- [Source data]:
· · · ·

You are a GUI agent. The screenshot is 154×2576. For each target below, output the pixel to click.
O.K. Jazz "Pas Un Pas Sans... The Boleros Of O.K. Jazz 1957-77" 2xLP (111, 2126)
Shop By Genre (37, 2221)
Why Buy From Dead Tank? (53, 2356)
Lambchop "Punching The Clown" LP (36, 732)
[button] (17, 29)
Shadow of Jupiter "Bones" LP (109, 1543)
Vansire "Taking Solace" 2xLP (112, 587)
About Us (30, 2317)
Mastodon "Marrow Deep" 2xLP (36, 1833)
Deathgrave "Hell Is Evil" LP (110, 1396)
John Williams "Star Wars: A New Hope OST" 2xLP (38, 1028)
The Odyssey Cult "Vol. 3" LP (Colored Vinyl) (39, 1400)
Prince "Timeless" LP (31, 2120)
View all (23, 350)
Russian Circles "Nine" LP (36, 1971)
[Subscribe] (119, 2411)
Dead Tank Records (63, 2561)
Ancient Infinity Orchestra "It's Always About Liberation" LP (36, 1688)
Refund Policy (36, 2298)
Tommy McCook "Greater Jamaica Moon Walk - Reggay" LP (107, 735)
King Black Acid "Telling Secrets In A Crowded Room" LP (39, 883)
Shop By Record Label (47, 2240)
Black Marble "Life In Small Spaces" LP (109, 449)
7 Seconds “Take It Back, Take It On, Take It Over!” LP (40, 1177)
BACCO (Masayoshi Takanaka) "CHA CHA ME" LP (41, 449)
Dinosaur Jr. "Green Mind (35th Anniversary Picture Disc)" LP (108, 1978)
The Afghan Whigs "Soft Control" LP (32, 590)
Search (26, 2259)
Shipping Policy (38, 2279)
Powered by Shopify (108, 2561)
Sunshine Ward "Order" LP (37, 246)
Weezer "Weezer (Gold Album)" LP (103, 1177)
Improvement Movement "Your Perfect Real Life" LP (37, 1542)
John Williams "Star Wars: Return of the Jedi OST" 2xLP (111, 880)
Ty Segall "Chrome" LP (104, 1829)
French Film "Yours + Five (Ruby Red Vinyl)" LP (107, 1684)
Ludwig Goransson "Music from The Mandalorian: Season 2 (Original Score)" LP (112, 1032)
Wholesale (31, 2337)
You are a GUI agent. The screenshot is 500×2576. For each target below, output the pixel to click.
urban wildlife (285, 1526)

· · · ·

- [YOUR INSTRUCTIONS]:
In the records above, find each line that mentions the string "pixel", then copy it.

- [SOLUTION TO THIS PROBLEM]:
You are a GUI agent. The screenshot is 154×2576. For each target below, output the pixel to click.
You are a GUI agent. The screenshot is 500×2576. For each target below, output the pixel to click.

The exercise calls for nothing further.